Nearly all of my work at OCLC has had a linguistic underpinning. I have led projects on vocabulary extraction in full text, prompted by the linguist’s question: what is a word, and how is that different from a phrase? In other words, how do we algorithmically pluck vocabulary from streams of text that might be useful to record in a dictionary or terminology list? And how do we map it to controlled vocabularies managed by librarians? Name extraction is a special and particularly important case of vocabulary extraction. It's not always easy to automatically recognize and extract useful names of people, places, groups, organizations, etc. from text. OCLC or Google might be easy-to-recognize names, but how on earth is a computer supposed to recognize “Paul Milstein Division of United States History, Local History and Genealogy,” a business unit of the New York Public Library, as the name of a single ‘thing’? When we can successfully carry out these tasks, though, we can provide a whole new set of tools for discovery. Our work on names and authority files here at OCLC has led, among other things, to WorldCat Identities, which provides a way to search for works by and about named entities.

My work on metadata mapping is also a linguistic problem. It is prompted by the linguist’s questions about the nature of translation. Are two expressions ever truly synonymous?
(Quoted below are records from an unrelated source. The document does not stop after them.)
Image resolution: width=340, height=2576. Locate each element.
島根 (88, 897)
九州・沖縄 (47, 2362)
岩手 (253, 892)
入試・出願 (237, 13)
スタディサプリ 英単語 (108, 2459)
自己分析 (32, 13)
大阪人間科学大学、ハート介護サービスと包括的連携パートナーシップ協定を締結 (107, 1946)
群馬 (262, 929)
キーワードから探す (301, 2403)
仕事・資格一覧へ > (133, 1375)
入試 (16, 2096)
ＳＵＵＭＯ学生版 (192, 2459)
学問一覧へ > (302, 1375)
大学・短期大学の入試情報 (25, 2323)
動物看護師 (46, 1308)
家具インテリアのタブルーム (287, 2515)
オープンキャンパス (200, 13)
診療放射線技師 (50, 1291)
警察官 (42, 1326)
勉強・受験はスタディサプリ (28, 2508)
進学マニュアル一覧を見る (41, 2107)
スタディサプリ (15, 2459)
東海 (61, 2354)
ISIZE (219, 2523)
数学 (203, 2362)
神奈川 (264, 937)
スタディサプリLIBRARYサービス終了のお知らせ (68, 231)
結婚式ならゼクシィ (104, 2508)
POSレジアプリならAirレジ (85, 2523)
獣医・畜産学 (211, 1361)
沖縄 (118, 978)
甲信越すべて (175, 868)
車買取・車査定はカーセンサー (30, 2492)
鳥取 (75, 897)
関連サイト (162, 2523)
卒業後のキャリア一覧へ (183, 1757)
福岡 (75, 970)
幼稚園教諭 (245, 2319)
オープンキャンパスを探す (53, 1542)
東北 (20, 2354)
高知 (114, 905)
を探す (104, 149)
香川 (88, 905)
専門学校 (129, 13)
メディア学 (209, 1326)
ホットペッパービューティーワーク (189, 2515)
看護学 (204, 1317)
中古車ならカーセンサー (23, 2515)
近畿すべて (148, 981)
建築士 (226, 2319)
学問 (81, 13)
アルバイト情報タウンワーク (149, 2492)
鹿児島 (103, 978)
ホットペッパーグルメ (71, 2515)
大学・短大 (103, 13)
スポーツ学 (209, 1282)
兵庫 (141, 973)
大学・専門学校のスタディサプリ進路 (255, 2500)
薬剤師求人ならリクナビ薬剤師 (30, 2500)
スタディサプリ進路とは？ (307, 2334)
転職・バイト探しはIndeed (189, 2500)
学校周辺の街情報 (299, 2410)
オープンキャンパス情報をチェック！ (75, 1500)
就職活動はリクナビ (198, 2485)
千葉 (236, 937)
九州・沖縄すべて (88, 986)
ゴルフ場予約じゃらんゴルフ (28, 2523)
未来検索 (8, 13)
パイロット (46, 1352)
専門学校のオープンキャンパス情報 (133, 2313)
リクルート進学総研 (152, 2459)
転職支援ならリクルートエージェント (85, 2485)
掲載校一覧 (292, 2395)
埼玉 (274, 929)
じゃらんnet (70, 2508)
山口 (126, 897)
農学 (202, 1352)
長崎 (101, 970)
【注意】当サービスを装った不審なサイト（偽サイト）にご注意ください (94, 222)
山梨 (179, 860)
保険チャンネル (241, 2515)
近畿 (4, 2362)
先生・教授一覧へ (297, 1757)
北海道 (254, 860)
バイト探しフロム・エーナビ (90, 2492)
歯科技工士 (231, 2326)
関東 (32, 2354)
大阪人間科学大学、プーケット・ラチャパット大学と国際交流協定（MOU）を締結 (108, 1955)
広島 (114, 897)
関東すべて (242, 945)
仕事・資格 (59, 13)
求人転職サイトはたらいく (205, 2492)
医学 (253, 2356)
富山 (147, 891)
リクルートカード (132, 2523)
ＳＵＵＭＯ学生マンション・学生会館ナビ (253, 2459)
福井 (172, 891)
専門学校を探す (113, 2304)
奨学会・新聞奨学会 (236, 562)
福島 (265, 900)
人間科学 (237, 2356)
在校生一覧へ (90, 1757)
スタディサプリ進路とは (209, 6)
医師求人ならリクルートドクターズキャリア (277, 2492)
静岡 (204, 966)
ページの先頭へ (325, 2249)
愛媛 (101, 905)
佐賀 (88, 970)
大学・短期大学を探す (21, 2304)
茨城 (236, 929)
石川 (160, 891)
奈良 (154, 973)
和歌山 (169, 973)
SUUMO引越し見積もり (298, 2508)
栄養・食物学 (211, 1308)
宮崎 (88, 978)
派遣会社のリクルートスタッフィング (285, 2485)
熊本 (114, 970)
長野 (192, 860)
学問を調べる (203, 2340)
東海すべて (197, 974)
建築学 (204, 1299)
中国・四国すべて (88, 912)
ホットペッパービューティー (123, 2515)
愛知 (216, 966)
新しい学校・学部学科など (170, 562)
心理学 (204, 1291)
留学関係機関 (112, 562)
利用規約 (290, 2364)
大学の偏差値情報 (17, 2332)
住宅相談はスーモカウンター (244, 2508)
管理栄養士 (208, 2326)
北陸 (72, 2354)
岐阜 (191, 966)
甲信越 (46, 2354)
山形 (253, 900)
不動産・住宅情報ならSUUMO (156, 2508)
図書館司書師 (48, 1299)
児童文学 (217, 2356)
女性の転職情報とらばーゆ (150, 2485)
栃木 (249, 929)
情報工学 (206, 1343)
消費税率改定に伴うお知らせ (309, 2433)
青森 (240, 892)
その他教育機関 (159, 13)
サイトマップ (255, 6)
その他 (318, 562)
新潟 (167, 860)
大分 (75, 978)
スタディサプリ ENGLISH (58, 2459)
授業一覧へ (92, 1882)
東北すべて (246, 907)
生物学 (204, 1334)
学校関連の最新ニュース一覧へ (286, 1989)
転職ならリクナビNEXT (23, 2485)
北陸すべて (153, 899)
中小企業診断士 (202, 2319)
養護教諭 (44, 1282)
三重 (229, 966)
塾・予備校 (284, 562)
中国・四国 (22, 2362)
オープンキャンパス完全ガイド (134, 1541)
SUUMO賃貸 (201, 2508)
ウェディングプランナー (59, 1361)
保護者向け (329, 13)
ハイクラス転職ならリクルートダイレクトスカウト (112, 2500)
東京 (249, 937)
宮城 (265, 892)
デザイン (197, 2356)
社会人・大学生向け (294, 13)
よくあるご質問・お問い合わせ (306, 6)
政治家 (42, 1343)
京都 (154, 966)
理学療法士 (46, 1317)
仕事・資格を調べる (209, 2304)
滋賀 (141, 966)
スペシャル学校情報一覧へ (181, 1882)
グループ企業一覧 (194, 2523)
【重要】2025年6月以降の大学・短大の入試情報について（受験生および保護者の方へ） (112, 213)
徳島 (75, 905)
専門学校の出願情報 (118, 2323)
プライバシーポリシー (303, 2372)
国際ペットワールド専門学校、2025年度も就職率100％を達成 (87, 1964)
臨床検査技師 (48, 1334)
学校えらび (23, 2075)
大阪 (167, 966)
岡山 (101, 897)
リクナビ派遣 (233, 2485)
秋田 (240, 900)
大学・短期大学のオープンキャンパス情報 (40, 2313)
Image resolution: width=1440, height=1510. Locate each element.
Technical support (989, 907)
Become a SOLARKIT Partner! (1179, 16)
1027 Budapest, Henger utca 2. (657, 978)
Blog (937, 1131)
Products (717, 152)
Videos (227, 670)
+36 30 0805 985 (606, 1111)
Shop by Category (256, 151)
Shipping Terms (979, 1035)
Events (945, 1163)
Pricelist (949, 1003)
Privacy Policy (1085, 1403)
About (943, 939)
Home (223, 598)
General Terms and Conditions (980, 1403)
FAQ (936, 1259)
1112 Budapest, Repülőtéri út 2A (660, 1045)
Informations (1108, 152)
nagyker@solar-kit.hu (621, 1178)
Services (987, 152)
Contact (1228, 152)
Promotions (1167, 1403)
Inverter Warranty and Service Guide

And why do multiple 'languages' exist in the first place? The solution encoded in the Crosswalk model, to which our recent work on mapping ONIX to MARC is an input, is to create a "bilingual dictionary" into which library metadata standards can be mapped. Once the concepts have been translated, they are shipped off to other software processes that express them in the native format specified by the standard. In linguistic terms, we solve the problem by separating syntax from semantics – which Noam Chomsky taught both linguists and computer scientists how to do.

My current interest in conceptual modeling is also a linguistic problem. Stepping back from the Crosswalk work, my colleagues and I are now asking what is a title, an item, a copy, a holding, an institution, a library, or a vendor? How do they relate to each other? How have they evolved over time? And how can we ensure that our software processes reflect the same understanding of these important concepts? This work is important for ensuring consistency and transparency of OCLC's products and services.

I like to think that we start with the same questions Chomsky did. What concepts do our systems rely on? How can we model them in ways that allow for better communication between them? How do we start with complex, analytical models but then deliver a coherent view that's useful to our communities of users?